=== MATERIAL SHOWN ===
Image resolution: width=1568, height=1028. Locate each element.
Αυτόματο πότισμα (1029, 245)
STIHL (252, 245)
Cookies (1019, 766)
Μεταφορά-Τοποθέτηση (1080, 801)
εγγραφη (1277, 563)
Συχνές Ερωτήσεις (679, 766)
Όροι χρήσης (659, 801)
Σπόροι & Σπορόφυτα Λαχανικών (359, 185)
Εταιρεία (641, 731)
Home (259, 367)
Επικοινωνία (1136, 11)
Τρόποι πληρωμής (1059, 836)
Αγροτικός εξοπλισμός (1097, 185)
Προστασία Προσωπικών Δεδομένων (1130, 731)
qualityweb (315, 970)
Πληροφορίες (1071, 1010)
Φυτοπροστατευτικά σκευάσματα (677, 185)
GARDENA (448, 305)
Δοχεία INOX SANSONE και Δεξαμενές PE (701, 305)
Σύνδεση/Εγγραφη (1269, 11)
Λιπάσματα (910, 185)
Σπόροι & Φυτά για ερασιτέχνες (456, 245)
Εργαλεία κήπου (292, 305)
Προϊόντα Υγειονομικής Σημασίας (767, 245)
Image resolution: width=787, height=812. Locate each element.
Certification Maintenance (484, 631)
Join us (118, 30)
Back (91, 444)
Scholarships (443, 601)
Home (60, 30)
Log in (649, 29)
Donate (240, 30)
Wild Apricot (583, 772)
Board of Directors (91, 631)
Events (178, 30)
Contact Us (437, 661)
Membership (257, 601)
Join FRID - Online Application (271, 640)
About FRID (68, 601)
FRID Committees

---

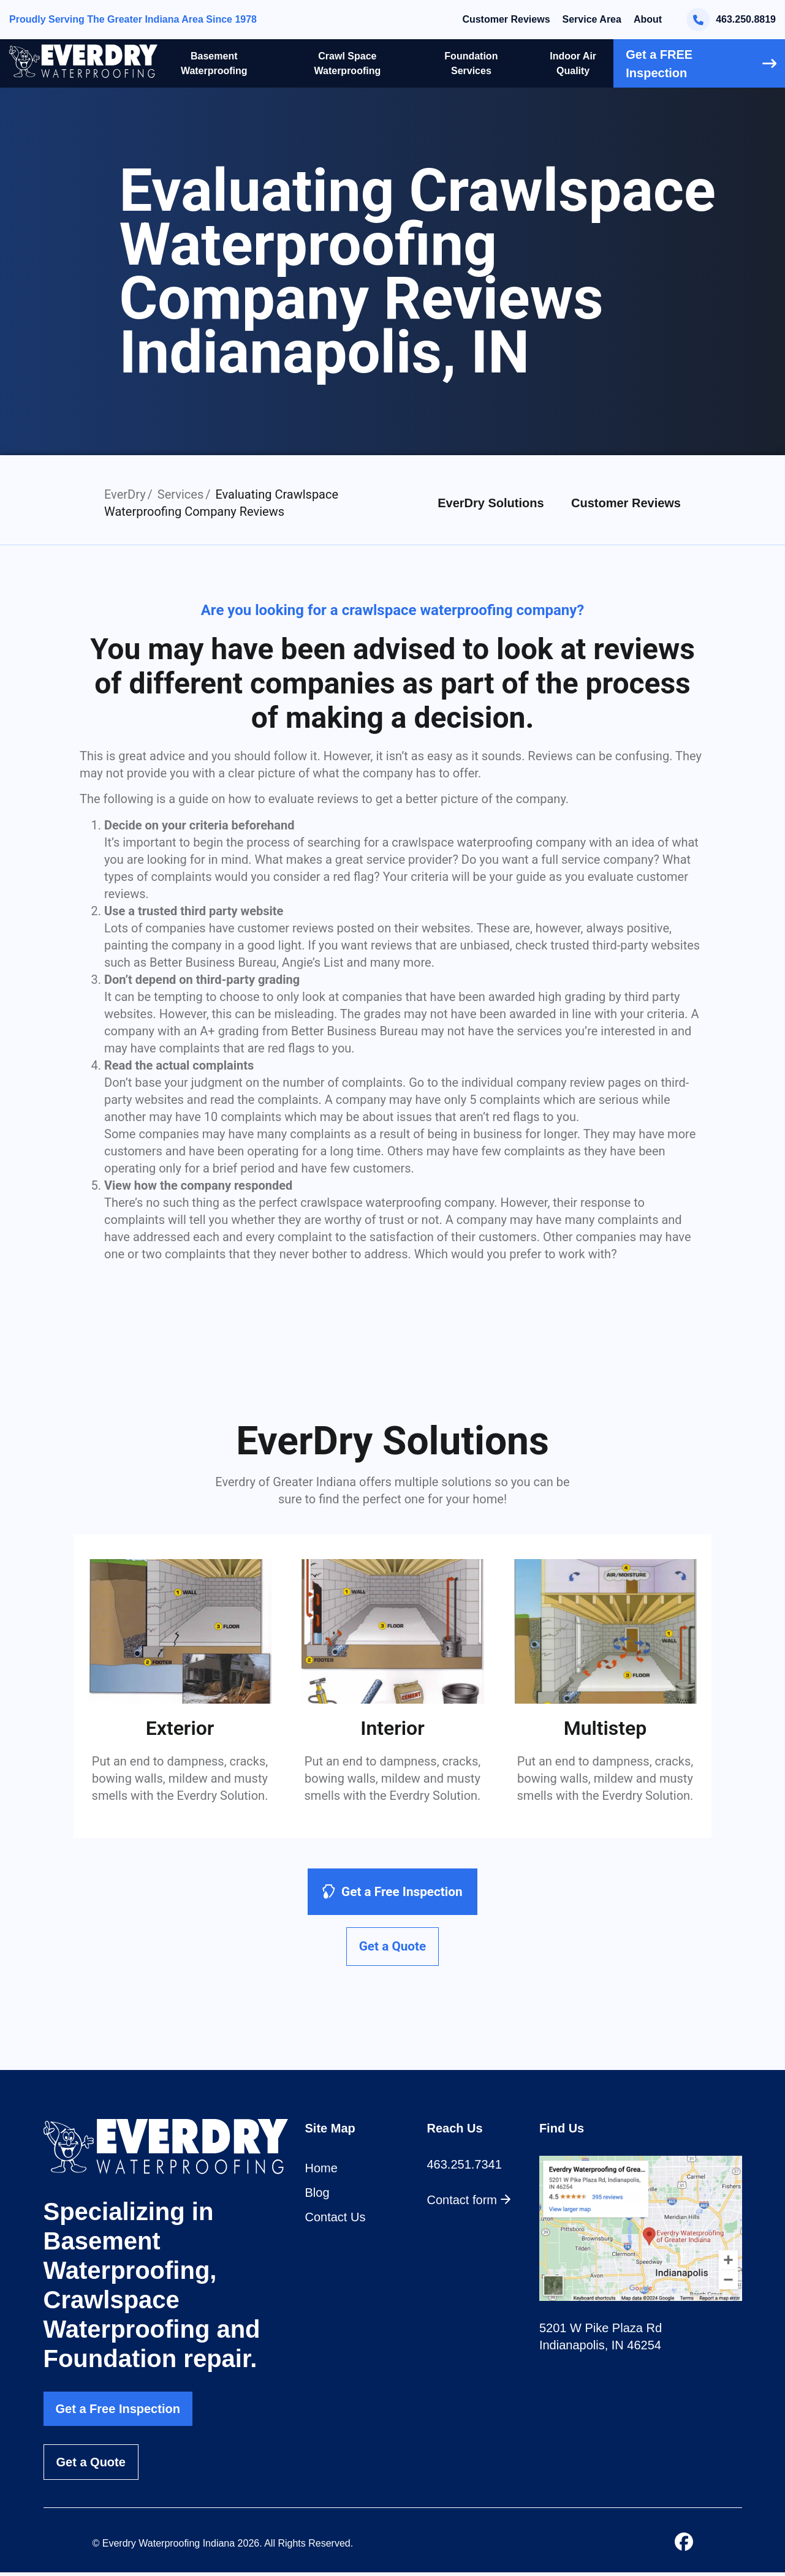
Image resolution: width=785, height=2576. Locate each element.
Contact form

=== WHAT YOU WILL DO ===
Gather every line in the records that contains the word "Join", treating uppercase and lowercase as different, and copy each of those lines.

=== RIGHT ANSWER ===
Join us (118, 30)
Join FRID - Online Application (271, 640)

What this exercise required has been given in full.